The anterior-posterior renal pelvic diameter (APRPD) is the preferred measure to characterize the severity of urinary tract (UT) dilatation. The likelihood of resolution of a urinary tract dilation is related to the APRPD at initial diagnosis.
The term “UT dilatation” should be used consistently. The use of non-specific terms (e.g. hydronephrosis, pyelectasis, pelviectasis, uronephrosis, UT fullness or prominence, and pelvic fullness) should be avoided.

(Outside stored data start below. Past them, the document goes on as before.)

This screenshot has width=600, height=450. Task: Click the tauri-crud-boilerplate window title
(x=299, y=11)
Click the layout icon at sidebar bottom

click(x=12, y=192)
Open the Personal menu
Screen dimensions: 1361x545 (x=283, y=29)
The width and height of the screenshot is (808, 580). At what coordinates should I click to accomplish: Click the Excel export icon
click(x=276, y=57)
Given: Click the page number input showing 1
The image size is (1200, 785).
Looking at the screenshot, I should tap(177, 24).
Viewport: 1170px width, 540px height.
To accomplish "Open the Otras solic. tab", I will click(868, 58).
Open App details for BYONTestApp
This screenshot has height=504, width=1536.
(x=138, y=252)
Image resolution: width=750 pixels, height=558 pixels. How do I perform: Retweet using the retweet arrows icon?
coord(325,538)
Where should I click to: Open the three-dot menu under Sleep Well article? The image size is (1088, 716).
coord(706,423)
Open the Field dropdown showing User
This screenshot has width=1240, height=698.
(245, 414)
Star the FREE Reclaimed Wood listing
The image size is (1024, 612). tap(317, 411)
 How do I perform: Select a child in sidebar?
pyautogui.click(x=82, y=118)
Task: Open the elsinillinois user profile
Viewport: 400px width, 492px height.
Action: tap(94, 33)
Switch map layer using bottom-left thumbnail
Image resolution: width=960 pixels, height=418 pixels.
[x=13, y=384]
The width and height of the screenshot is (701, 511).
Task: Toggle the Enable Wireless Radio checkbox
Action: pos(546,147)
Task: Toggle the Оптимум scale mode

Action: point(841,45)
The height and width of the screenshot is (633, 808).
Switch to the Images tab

Prenatal risk stratification:Low risk (UTD A1): APRPD 4 to <7 mm at <28 weeks, 7 to <10 mm at >28 weeks, ± central calyceal dilation, renal parenchyma of normal thickness and appearance, ureter not visible, normal bladder, no oligohydramnios Increased risk (UTD A2-3): APRPD >7 mm at <28 weeks, >10 mm at >28 weeks, or any one of the following: dilation of peripheral calyces, abnormal parenchymal thickness or appearance, visibly dilated ureter, abnormal bladder, oligohydramnios
Postnatal risk stratification: Low risk (UTD P1): APRPD 10 to <15 mm (examined >48 h after birth) ± central calyceal dilation (with APRPD <10mm), renal parenchyma of normal thickness and appearance, ureter not visible, normal bladder.Intermediate risk (UTD P2): APRPD >15 mm + central or peripheral calyceal dilation (with APRPD<15 mm), ± dilated ureter. Normal renal parenchymal thickness and appearance High risk (UTD P3): UT sonographhic findings as in UTD P2, with renal parenchymal thinning, increased echogenicity and/or decreased corticomedullary differentiation (even if APRPD <15 mm), or abnormal bladder (wall thickening, ureterocele, posterior urethral dilatation).
Comments by Evaluators:
Consensus document with recommendations based on literature evidence.
Recommendations were made by a panel of specialists, without external review.
There are future research directions that will help to improve the evidence for recommendations.